Requirement: Transcribe the lines starting at the one that contains "1472x828 pixels." and ending at the one that contains "pyautogui.click(x=22, y=175)", copying each without any change.

[Start Available data]

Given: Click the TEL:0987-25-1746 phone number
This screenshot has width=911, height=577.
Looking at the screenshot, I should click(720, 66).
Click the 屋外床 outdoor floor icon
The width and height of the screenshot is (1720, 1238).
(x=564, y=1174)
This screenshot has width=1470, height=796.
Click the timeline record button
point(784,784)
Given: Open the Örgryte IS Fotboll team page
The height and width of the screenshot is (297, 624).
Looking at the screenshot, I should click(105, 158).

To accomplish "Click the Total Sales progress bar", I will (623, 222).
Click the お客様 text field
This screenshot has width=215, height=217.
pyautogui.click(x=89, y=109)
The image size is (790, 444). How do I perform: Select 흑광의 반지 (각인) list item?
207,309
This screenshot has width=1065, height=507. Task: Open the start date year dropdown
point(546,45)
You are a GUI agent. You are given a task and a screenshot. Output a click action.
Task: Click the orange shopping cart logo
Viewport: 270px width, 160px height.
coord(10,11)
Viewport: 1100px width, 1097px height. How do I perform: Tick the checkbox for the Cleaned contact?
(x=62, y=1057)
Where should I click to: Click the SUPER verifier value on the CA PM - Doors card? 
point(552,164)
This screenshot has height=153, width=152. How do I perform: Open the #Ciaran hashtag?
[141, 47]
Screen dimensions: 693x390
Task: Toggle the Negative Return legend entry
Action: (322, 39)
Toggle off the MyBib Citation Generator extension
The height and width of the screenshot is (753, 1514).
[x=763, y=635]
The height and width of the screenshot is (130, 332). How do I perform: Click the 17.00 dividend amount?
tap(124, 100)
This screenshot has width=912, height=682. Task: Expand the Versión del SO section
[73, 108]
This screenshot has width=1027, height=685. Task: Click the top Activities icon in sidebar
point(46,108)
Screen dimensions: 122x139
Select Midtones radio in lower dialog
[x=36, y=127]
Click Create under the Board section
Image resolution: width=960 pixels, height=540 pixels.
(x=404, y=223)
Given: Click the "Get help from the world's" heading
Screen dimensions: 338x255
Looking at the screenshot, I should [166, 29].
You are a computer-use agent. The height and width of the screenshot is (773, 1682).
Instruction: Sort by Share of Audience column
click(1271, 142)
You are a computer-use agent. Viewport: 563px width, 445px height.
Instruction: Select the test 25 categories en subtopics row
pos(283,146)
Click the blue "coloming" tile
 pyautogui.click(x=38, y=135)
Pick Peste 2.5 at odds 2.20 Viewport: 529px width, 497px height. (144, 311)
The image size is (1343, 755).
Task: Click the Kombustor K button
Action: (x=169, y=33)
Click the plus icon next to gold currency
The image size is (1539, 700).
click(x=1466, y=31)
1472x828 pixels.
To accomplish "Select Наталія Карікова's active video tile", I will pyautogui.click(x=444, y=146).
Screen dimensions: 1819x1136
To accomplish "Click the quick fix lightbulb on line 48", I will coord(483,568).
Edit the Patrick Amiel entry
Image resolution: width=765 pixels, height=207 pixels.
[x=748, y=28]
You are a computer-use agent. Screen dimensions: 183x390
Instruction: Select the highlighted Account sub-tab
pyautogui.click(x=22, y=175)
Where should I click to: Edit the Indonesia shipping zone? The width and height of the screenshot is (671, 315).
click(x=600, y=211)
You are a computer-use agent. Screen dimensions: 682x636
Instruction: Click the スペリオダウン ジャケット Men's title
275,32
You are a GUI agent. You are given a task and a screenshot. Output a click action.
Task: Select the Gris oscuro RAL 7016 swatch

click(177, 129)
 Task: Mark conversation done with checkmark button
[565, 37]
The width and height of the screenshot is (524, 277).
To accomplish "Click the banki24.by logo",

[End Available data]

Answer for this exercise:
1472x828 pixels.
To accomplish "Select Наталія Карікова's active video tile", I will pyautogui.click(x=444, y=146).
Screen dimensions: 1819x1136
To accomplish "Click the quick fix lightbulb on line 48", I will coord(483,568).
Edit the Patrick Amiel entry
Image resolution: width=765 pixels, height=207 pixels.
[x=748, y=28]
You are a computer-use agent. Screen dimensions: 183x390
Instruction: Select the highlighted Account sub-tab
pyautogui.click(x=22, y=175)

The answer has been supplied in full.